◆ **Quoted passage**
-- start --

Dissent, Dissonance, Re-visioning: Performing ‘The Black National Anthem’ in Germany

This presentation examines the 2011 performance of Afro-German jazz singer Jessika Banzouzi at the home-going ceremony for Herero remains in Berlin, Germany. Banzouzi’s performance of James Weldon Johnson’s “Lift Every Voice and Sing” (also known popularly as “The Black National Anthem”) demonstrates the ways in which the demand for an oral/aural representation of nation–and for a sonic suture–marks the historical elisions that mask colonial/imperial/national power and violence. In her performance at a moment meant to signal rapprochement between Germany and Namibia, Banzouzi alerts us to the tensions between a nation’s desire for constitutive and reparative labor and the performers’ articulation of her own vocal politics.

-- end --

◆ **Supplied data**
-- start --

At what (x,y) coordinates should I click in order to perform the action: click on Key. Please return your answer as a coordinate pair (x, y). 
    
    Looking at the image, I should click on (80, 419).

-- end --

◆ **Exercises**
a) Name every country or city that the abstract on Jessika Banzouzi's 2011 performance mentions.
b) Summarize the abstract on Jessika Banzouzi's 2011 performance in two sentences.

◆ **Problem solutions**
a)
Germany
Berlin
Namibia

b) The presentation examines Afro-German jazz singer Jessika Banzouzi's 2011 performance of James Weldon Johnson's "Lift Every Voice and Sing," known popularly as "The Black National Anthem," at the home-going ceremony for Herero remains in Berlin. It argues that the demand for an oral/aural representation of nation marks the historical elisions that mask colonial/imperial/national power and violence, and that at a moment meant to signal rapprochement between Germany and Namibia, Banzouzi's performance exposes tensions between the nation's desire for reparative labor and the performer's own vocal politics.